On the procurement of blackboards, he said the agency had MoU with an American company which made the purchase of the boards cheaper, adding that individual institutions keyed into the project and paid for the boards to eliminate cost.

He stated: “Rather than dealing with vendors who do not have capacity because these issues are intellectual property rights; they are also issues related to tuition. So we don’t discuss contracts when we’re talking about academic training and professional training.

“What is applicable are the fees, the tuition fees that people pay per student; and when you add all the costs for all these schools, you now get N7.6 billion.

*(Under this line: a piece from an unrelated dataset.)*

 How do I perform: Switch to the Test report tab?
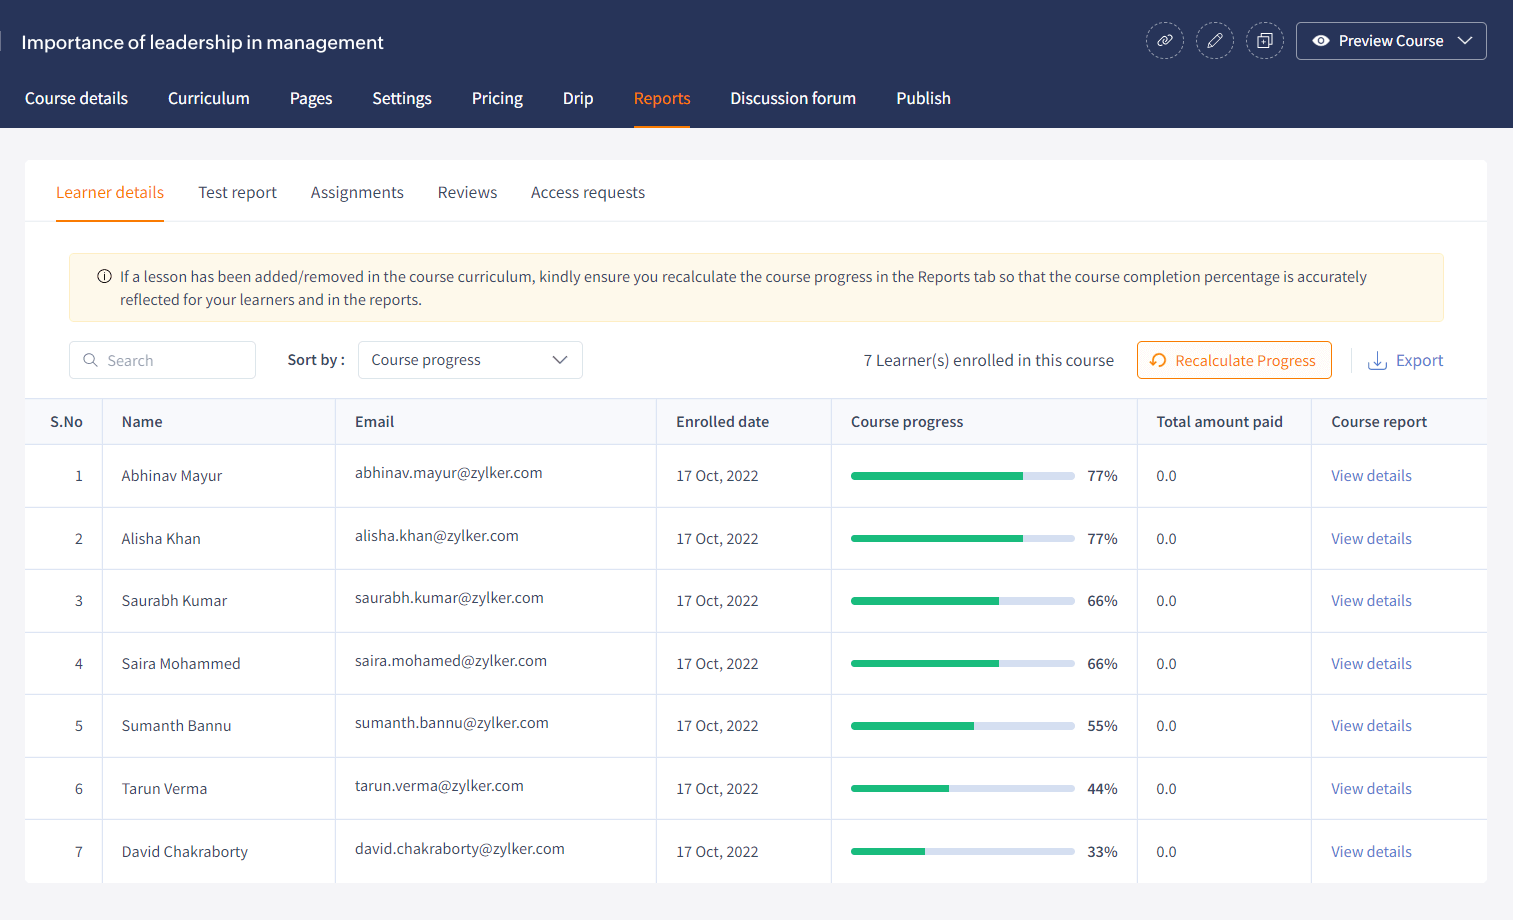tap(237, 192)
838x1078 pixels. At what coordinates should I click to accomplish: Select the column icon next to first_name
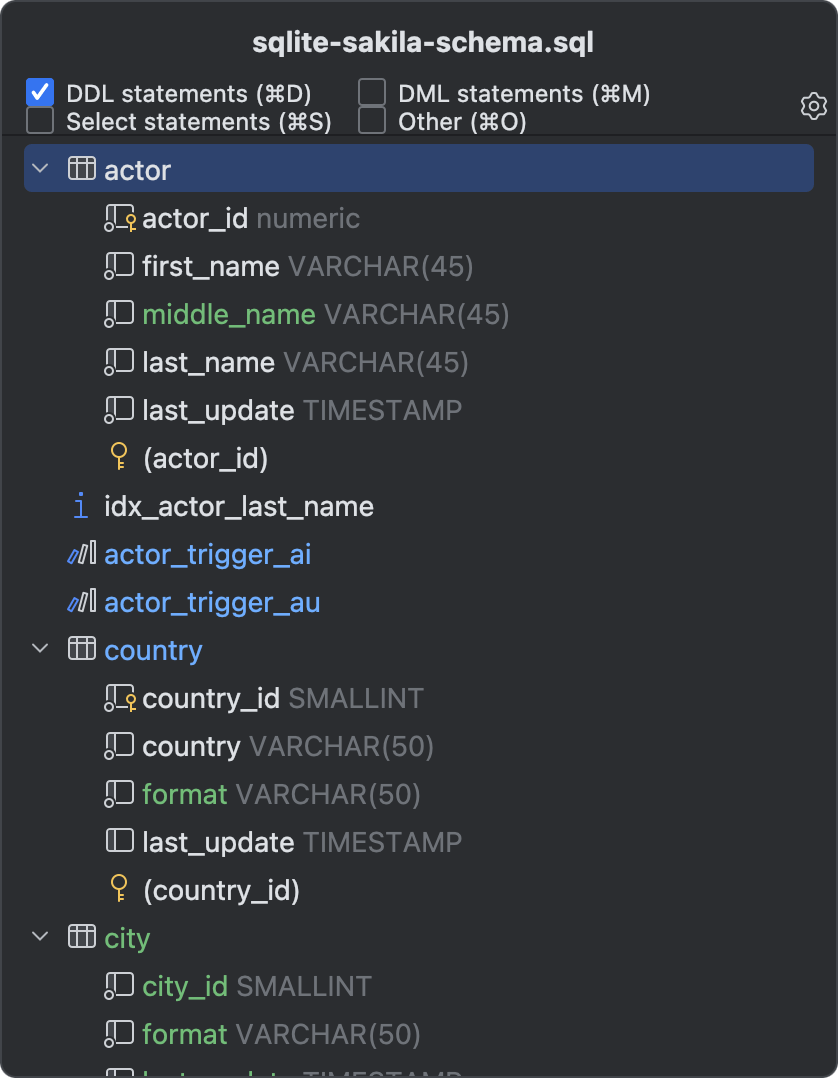pyautogui.click(x=119, y=265)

It sounds alarming, but the reality is that the vote for this for each school, each polytechnic and college of education is N25 million.

“The highest is for the university and that is N50 million and we are able to make over 60% savings on this if we had gone to a contract route because we went straight to the owners of the copyright.

“We went straight rather than using their agents because the agents can only give you discounts on the commission they get from the owners of the copyright, but given the type of volume that we’re bringing, we gave all the leverage to be able to negotiate.

“And these are done by experts on our behalf who have been able to track records that do this and all the schools were in agreement.”

Echono further explained that “There is a fundamental difference between the various types of interventions where we prefer to do infrastructure projects, where we are procuring goods or equipment, tools, laboratory equipment, or whatever when we are procuring consultancy services, we use the contract system because that is the most suitable way of getting those services.

“But for the content component of our interventions, and that includes the research, and our academic and professional staff training, we do not use contracts; we have eliminated the use of vendors.

“These are the opportunities we are offering to our students and our academics. For these, we have always adopted memoranda of agreement, MOUs and the difference is very clear, contracts are always geared towards profit. Everybody knows that the contract system was part of the image problems I was forced to clear as part of my reforms in TETFund.”